Adaptogens are an amazing thing to look into as well. I won't go into too much detail here on them, but essentially they help your body optimize homeostasis; in other words, if your immune system is too active, causing it to overreact to stimuli, it was calm it down. If your immune system is underresponsive to a pathogen, it will make your immune system more responsive. Different adaptogens have different properties; it's definitely worth looking more into and feel free to reach out to me if you have questions about them or sourcing good quality products.

Alcohol metabolism

I want to touch on alcohol briefly, we all know it is not healthy for us, but if we choose to incorporate it into our lives, we should understand the basic metabolism, so I will use an analogy I once heard. Imagine a free-flowing highway with 5 lanes in each direction; cars driving at 70 mph in each direction. Suddenly, an ambulance is rushing down the highway, and all the traffic pulls over until the ambulance passes. In this analogy, the free traffic is the metabolism, and the ambulance is the alcohol. Your body can be processing foods, and all of a sudden, you introduce alcohol, which is a toxin, and your body will halt the metabolism of the food until it processes the alcohol out of the system. In that time, food will just sit in your stomach, which is.. no good. Alcohol also influences our sleep, but we will get there soon in our sleep section.

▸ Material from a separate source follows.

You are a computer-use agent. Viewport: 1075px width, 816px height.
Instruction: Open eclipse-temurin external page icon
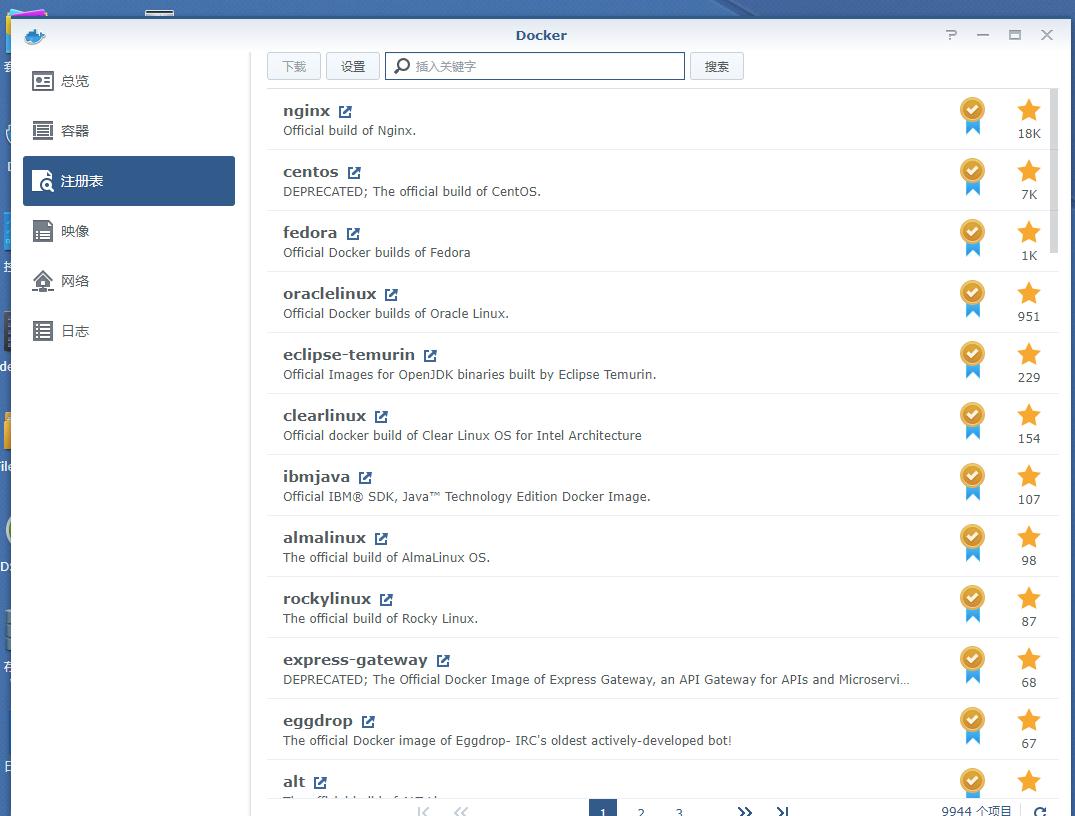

Our bodies are extremely resilient, and we have so much power to heal. We can start the first 18 years of our life with no education or awareness around health, eating disease-provoking foods, have horrible health- then become health conscious and change the entire state of our health. I know this because I have done it and seen it done many times. We hold so much power with our decisions, and the choices we make when it comes to which foods we eat are a critical component of our health and overall outcome.